Refusant de se laisser déstabiliser, Lu Jia écrasa l’accélérateur dans un vacarme assourdissant, comme s'il était résolu à périr dans une collision frontale. Zhou Huaijin ferma les yeux par pur réflexe. Il entendit un choc violent, puis le grincement atroce d’un rétroviseur raclant un mur.
Dans un moment de pur danger, Lu Jia était parvenu à s'engouffrer dans une ruelle d'une étroitesse absurde. Il avait balayé le vélo stationné à son entrée, négocié un virage à haute vitesse et réussi à faire passer la voiture dans un passage à peine assez large.
Le SUV blanc, arrivé trop vite, réagit avec une fraction de seconde de retard. Son conducteur écrasa les freins, mais il était déjà trop tard pour éteindre les phares. La berline noire, toujours lancée aux trousses de Lu Jia et Zhou Huaijin, fut aveuglée par cette lumière soudaine ; les deux véhicules se percutèrent de plein fouet, projetant une gerbe d’étincelles qui illumina la nuit !

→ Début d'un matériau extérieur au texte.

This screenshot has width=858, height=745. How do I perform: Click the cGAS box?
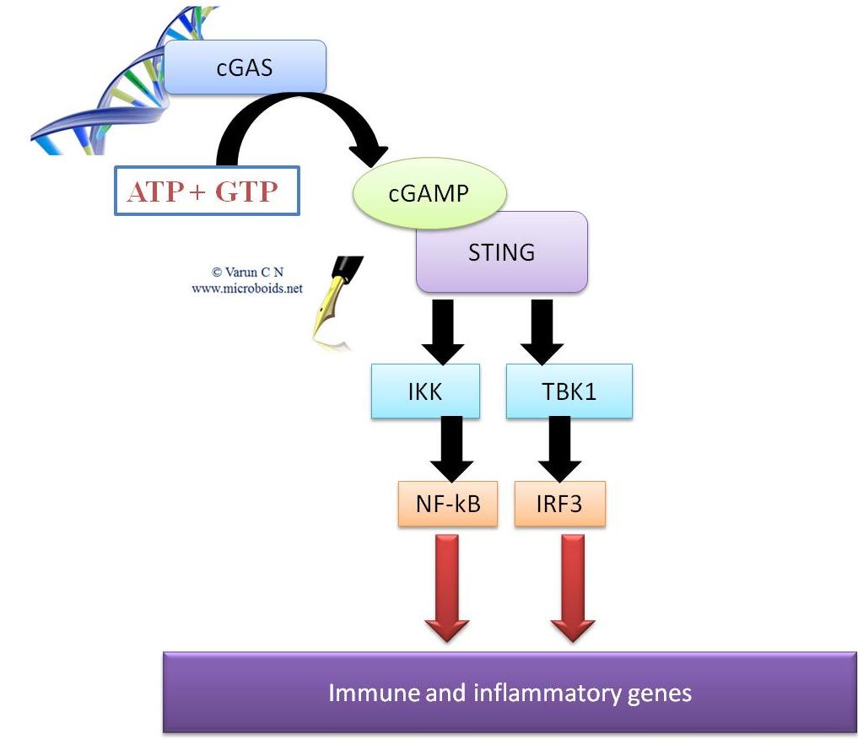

Zhou Huaijin tourna vivement la tête vers Lu Jia, persuadé de voir dans la carrure de cet homme corpulent l’élégance d’un agent secret tout droit sorti d’un film.
— « Vous… vous… »
Lu Jia haussa les épaules, alluma une cigarette et la porta à ses lèvres.
— « Heureusement, c’est le Président Fei qui paiera les réparations. Monsieur Zhou, ce n'est que le début. Vous allez tenir le coup ? »
Zhou Huaijin prit plusieurs inspirations saccadées et essuya la sueur froide qui perlait à son front.
Au cœur de ce moment de péril absolu, il déclara :
— « Alors cela signifie forcément que je suis quelqu'un de très important, n'est-ce pas ? Il semblerait que toutes ces choses que j’ai découvertes… Su Hui, Zheng Kaifeng, toute cette sale affaire… ce soit bel et bien une piste capitale ! »
Lu Jia le dévisagea avec stupeur.
Il vit alors l’élégant héritier du clan Zhou esquisser un sourire inattendu.
— « Quel soulagement ! »
- Fête du Printemps (春节, Chūnjié) : Souvent appelée à tort « Nouvel An chinois » en Occident. Cette fête ne se limite pas au passage à la nouvelle année lunaire ; elle marque, comme son nom l'indique, le renouveau du printemps et le début d'un nouveau cycle agronomique. C'est l'événement social le plus important en Chine, caractérisé par des réunions de famille obligatoires et une suspension quasi totale de l'activité professionnelle.